Two Roman Emperors and a Calendar
As with most things today, it all started with the Romans. Romulus, Rome’s legendary first king and namesake, allegedly devised a 10-month lunar calendar. The moon usually takes 30 days to go through an entire cycle, so allotting the same for each month (or moon, as it were) makes sense.
Unfortunately, Romulus’ calendar was incomplete. It started on the spring equinox in March and ended in December, ignoring the months in between. I suppose when you’re too busy surviving the winter, telling one day apart from the next isn’t a priority.
The next king, Numa Pompilius, synced up the calendar with the actual lunar year, which is 354 days long. He then tacked on two new months after December to accommodate the additional days. He called them January and February.
How February Got the Short End of the Stick
So, each month then had at least 28 days. However, the Ancient Romans considered even numbers unlucky, so Numa added a day to January to bring the annual total up to 355 days.
February alone was left with the unlucky 28 days, probably because the Romans honored their dead and performed purification rites during this month anyway. (Februare means “to purify” in the ancient Sabine dialect.)
The trouble was that the new lunar calendar still didn’t match up with the number of days it took for the Earth to orbit the sun.

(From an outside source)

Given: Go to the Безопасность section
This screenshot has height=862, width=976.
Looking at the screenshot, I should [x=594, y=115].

As a result, it couldn’t stay in sync with the seasons. As a remedy, the Romans would insert an extra 27 days into the calendar every two years or so.

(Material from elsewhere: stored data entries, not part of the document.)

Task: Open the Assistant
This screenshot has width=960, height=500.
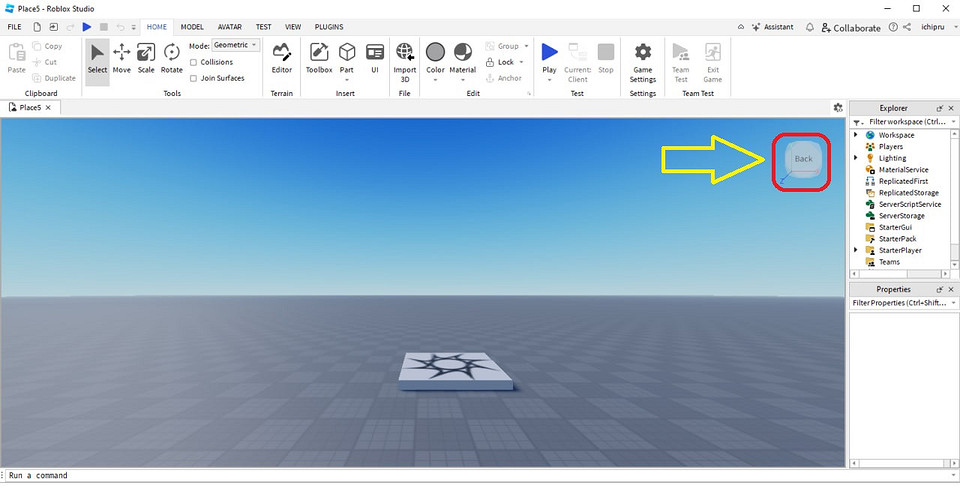Action: (772, 28)
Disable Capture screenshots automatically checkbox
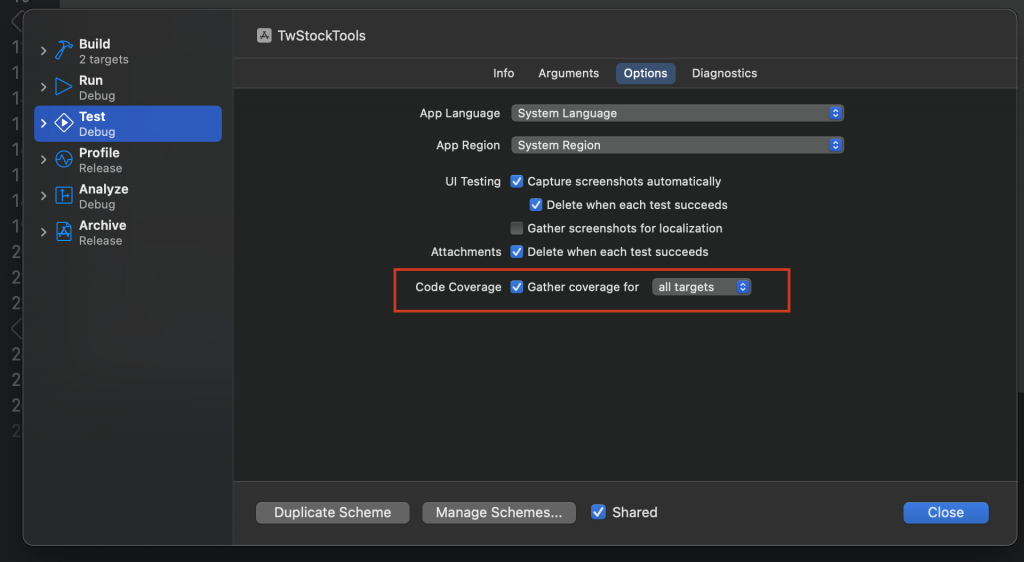This screenshot has height=562, width=1024. tap(517, 182)

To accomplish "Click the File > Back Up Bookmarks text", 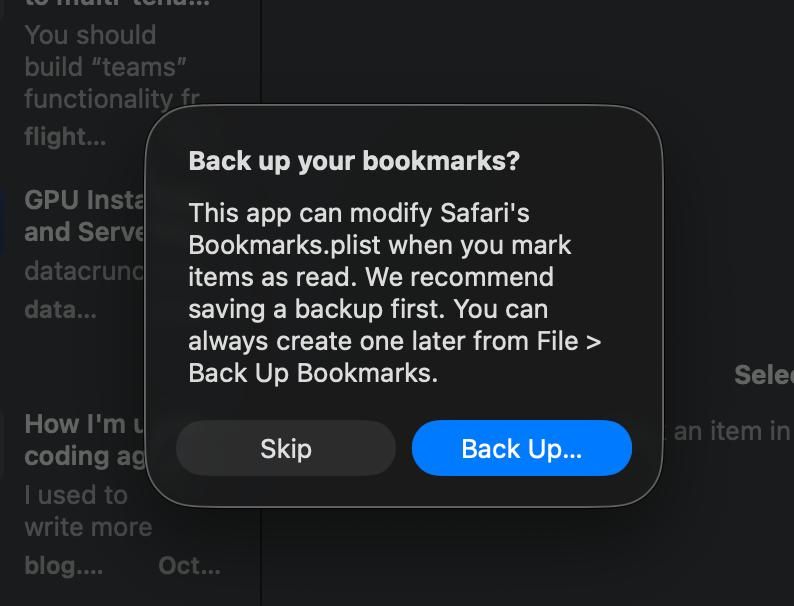I will (394, 357).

This was called the Mensis Intercalaris (Intercalary Month) and was added after the 23rd of – you guessed it – February.
It worked for a while, but it soon gave rise to other problems. Some officials took advantage of it by extending their terms in office or shortening those of their opponents. Furthermore, people neglected adding the extra month whenever Rome went to war, which happened often.

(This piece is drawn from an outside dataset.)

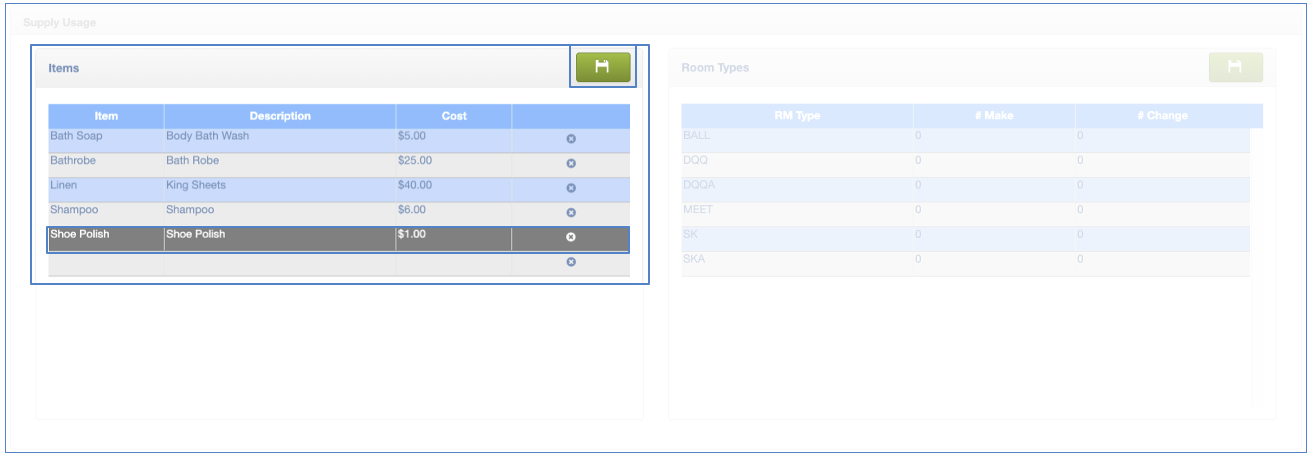
Task: Click delete icon on empty last row
Action: (571, 262)
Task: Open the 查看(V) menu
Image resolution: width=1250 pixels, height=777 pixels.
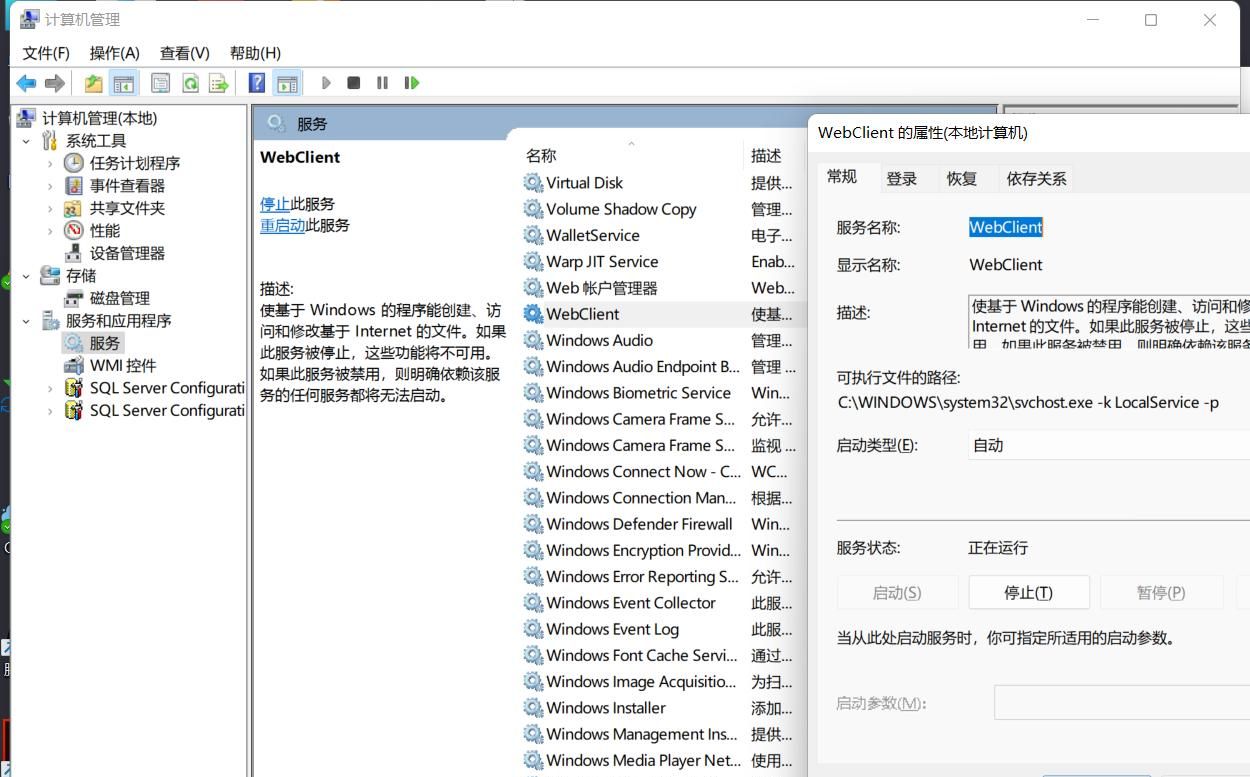Action: (x=183, y=52)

Clearly, the people needed a more efficient way of keeping track.
Enter Julius Caesar
You can imagine how confusing things must have been by the time Julius Caesar came into power around 49 BC. Fortunately for Ancient Rome (and for the rest of us), the general spent a lot of time in Egypt, where solar calendars were all the rage.
In contrast to the lunar calendar, solar calendars had 365 days. Caesar chucked the former in favor of the latter three years in, resulting in a far more accurate calendar. The Julian Calendar, as it was called (three guesses why), was much closer to the actual average length of a year, which is 365.25 days.
In the end, Caesar distributed ten additional days throughout the new calendar. Legend also credits him for adding an extra day every four years to account for the 0.25 days mentioned above. Hence, every leap year, February gets an extra day, much like in the tradition of the intercalary month. Bravo, Caesar.
Of course, Pope Gregory XIII would revise the Julian calendar a millennium and a half later, but that’s a story for another time.